哈梅內依之死聯想起毛魔頭之死
旅泉
1976年我在做代課老師,在學校的寢室里,從收音機里聽到毛魔頭死了,壓制不住內心的興奮,跑到辦公室宣布了這個消息。
第一時間竟然是死一樣的沉寂,接着是小聲確認,在辦公室玩耍的老師的孩子,被家長扯着衣服警告,不許亂說。
和我要好的同事,也都很激動,我提議要喝一杯,遭到同事低聲嚴厲警告。
追悼會上,我們穿着深色衣服帶着黑袖章,還真有哭暈的,仔細觀察那些哭哭啼啼的人,少數是裝的,一多半都是被氛圍裹挾的。
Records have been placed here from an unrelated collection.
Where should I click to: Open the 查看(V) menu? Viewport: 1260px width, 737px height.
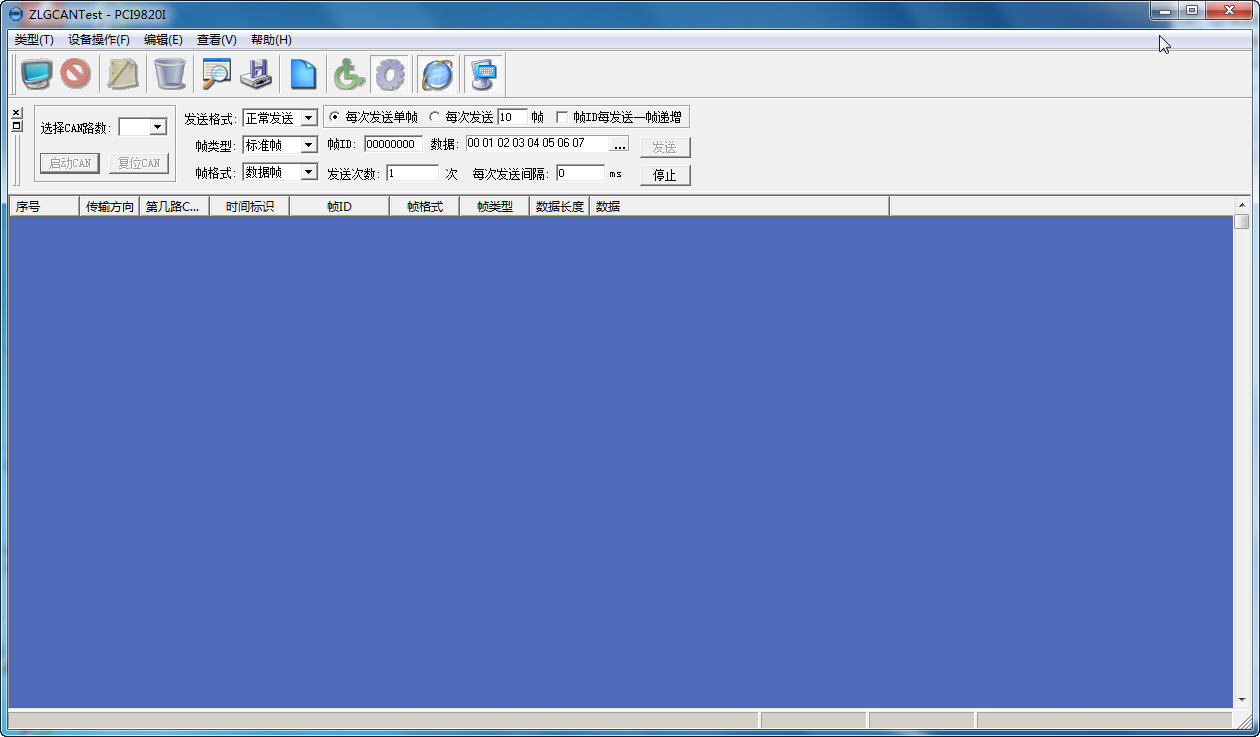217,40
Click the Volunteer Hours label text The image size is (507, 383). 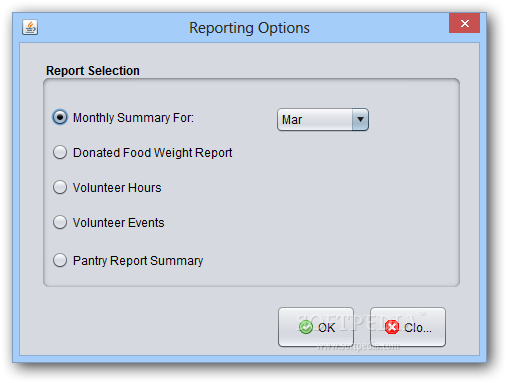coord(117,188)
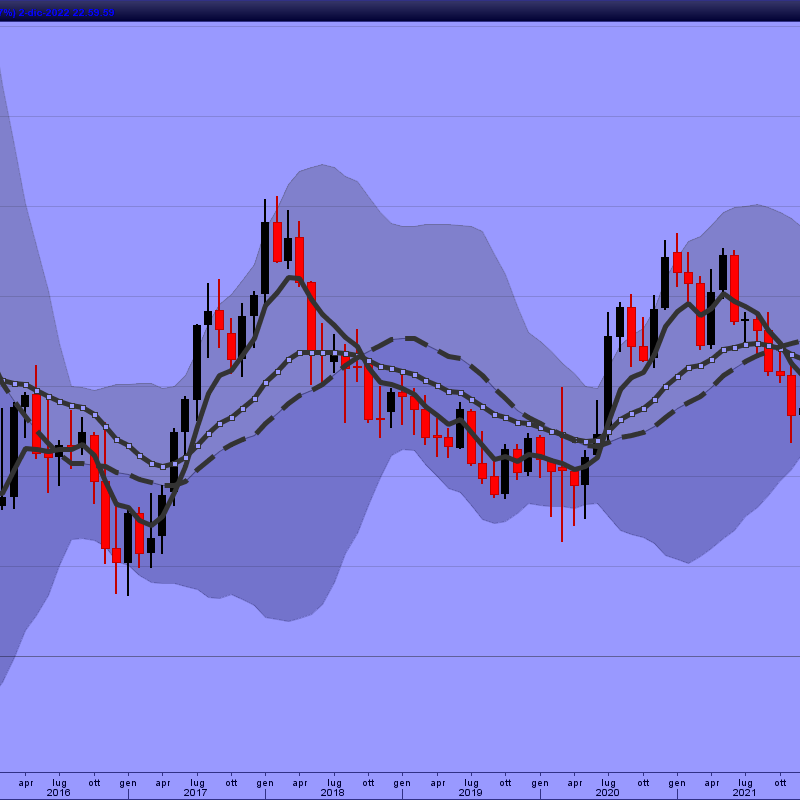
Task: Click the 2020 year label on the time axis
Action: coord(607,793)
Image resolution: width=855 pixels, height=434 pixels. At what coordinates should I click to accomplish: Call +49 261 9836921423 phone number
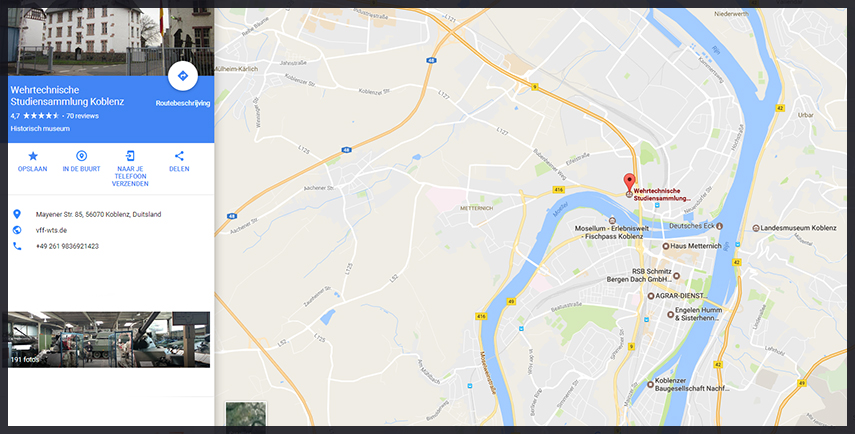tap(67, 246)
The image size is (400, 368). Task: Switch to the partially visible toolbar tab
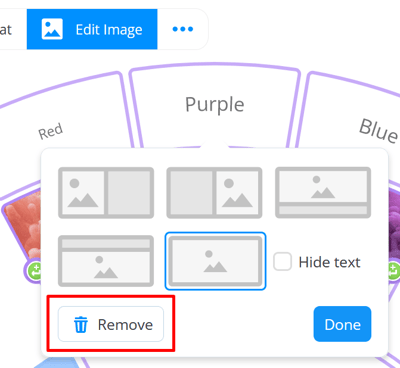tap(7, 29)
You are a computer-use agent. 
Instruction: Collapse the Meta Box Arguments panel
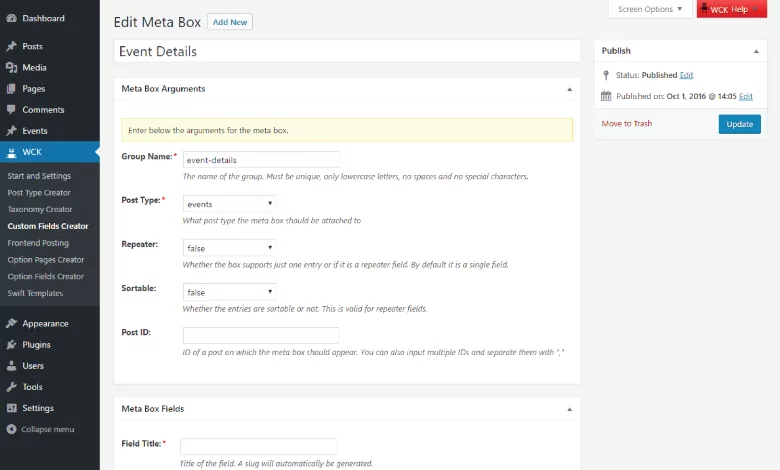[570, 90]

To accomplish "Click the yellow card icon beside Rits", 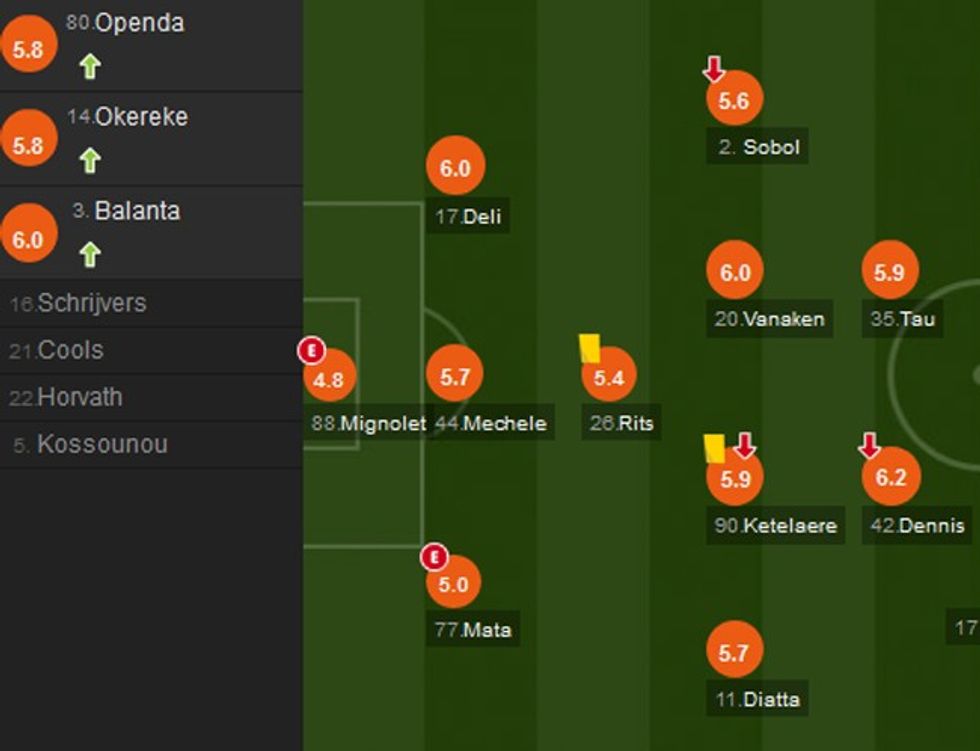I will 590,348.
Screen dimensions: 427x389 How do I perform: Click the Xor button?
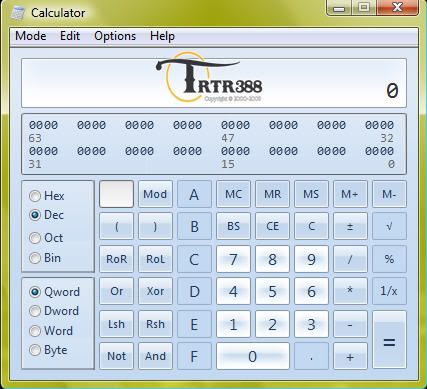(155, 291)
在這種氛圍下,我也不得不假裝表情沉重。
當時就在琢磨,追悼會上像我這種假裝表情沉重,內心高興的要死的人,到底有多少?
毛如果晚死幾年,我就結婚生娃了,哪有機會滿世界閒逛?好險!
社會氛圍同樣具備物理學上的慣性屬性,相信伊朗現在一定也有人裝模作樣的在哭。而伊朗境外的伊朗人,大部分都在慶賀。
據說斯大林死訊傳到中國時候,有不少中國人哭暈的。現如今哈梅內依死了,中國網上有不少人罵罵咧咧,罵美以是當然,但很大的比例在罵伊郎內鬼,“不團結的民族必敗”。他們在為中國的領導憂心中國的團結問題。但不會再有人為哈梅內依哭暈的了。


如果伊朗神權政府不死,哈梅內衣還將享受毛臘肉的待遇,被修建紀念堂, 霍梅尼的紀念堂規模就遠超毛臘。有多少人希望看到這種場景?